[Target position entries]
++++++++++

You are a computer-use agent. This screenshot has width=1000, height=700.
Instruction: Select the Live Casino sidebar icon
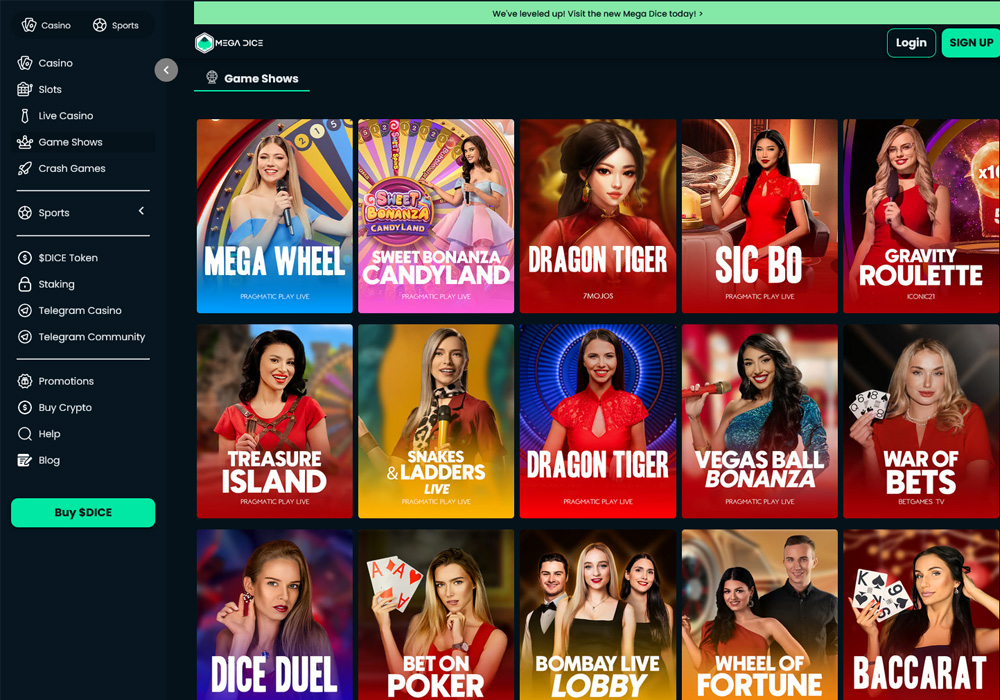click(25, 115)
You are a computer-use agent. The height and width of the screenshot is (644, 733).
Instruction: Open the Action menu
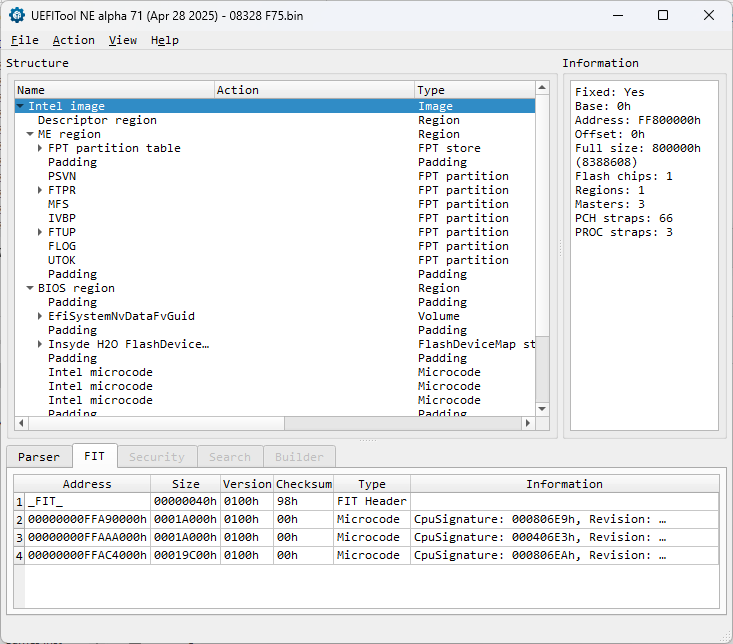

++++++++++

**SHORT PROBLEM**
Rescale the answer coordinates in all the entries above by 0.75, rounding each result to a whole number with halves going up. Reproduce every line with its request unchanged, and leave out the pictures.

**COMPLETE ANSWER**
You are a computer-use agent. This screenshot has width=1000, height=700.
Instruction: Select the Live Casino sidebar icon
click(19, 86)
You are a computer-use agent. The height and width of the screenshot is (644, 733).
Instruction: Open the Action menu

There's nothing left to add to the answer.